オフセット(オーバーラップ)前面衝突試験
車体前面の幅の約半分をバリアに衝突させる試験である。対面通行区間における衝突事故のように、日常的に最も起こる可能性が高い前面衝突形態で、衝撃の絶対値は大きくないが車体の変形量が極めて大きくなる。そのため主に生存空間が確保されるかどうか、車体が変形し構造体やハンドル・ペダル類が乗員に飛び出てダメージが起こらないかどうかを確かめるために行われる。
側面衝突試験
車体側面に対し、走行するバリア(ムービングバリア)を衝突させる試験である。また、スピンして電柱・支柱などに衝突することを想定し、固定された円柱のバリアに向かってスライドする台車の上に車両を載せ、車体側面を円柱に衝突させる試験形態も存在する。いずれの形態も車両にとっては前後側に比べて側面側に空間的余裕がないため、非常に厳しいテストとなる。衝突時に横転などが起こるケースもある。
スモールオーバーラップ衝突実験
オフセット衝突の幅の約半分をバリアに衝突させる試験である。木や電柱など細いものへの衝突を想定して行われる。非常に厳しいテストの一つで車両の衝突のダメージもオフセットと比べて激しく、場合によってはドアが取れるケースもある。

鉄道車両における衝突試験[編集]

鉄道車両の場合は1両あたりの単価が非常に高価であるため、衝突安全性の評価として通常はFEM解析によるシミュレーションを行う。

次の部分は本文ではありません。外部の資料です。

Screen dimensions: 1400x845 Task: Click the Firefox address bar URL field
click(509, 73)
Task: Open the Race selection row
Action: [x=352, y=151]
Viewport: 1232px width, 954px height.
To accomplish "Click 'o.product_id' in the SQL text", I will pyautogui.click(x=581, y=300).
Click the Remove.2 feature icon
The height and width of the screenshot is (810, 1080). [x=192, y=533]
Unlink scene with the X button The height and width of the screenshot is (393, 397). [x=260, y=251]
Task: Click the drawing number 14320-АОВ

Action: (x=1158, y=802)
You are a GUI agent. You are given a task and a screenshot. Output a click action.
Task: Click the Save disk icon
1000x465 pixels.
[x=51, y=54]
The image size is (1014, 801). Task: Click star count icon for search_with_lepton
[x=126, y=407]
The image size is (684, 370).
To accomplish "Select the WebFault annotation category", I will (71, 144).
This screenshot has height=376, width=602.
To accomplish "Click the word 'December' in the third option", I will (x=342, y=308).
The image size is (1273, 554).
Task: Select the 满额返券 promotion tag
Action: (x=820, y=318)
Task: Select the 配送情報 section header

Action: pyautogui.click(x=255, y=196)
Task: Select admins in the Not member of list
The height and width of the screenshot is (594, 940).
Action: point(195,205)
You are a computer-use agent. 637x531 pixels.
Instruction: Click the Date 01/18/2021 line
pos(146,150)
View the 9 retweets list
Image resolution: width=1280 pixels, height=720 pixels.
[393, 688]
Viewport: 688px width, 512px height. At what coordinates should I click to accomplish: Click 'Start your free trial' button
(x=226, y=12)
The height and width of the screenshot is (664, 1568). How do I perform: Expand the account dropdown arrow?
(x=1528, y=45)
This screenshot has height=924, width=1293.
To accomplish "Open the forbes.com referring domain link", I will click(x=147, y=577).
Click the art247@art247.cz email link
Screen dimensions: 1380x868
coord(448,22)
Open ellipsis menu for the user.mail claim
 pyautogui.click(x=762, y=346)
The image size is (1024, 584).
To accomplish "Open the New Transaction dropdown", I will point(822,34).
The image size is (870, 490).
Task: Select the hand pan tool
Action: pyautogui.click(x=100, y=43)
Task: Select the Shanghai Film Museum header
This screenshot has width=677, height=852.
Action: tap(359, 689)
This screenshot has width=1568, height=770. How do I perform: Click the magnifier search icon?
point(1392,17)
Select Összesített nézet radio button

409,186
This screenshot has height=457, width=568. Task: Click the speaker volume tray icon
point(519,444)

しかし希に部分モックアップを用いて荷重試験を行って解析結果の妥当性を再評価したり、廃車となった車両を実際に障害物と衝突させたりすることがある。

2007年6月にJR福知山線脱線事故における航空・鉄道事故調査委員会による調査結果が公表されたことを受け、車体強度の見直しが各鉄道事業者でなされており、以降の新製車両の一部において各部の強度アップや追突対策および前面の一部が衝突する「オフセット衝突」対策[1]が行われている。

脚注[編集]

  1. ^ 223系2000番台7次車など

関連項目[編集]

外部リンク[編集]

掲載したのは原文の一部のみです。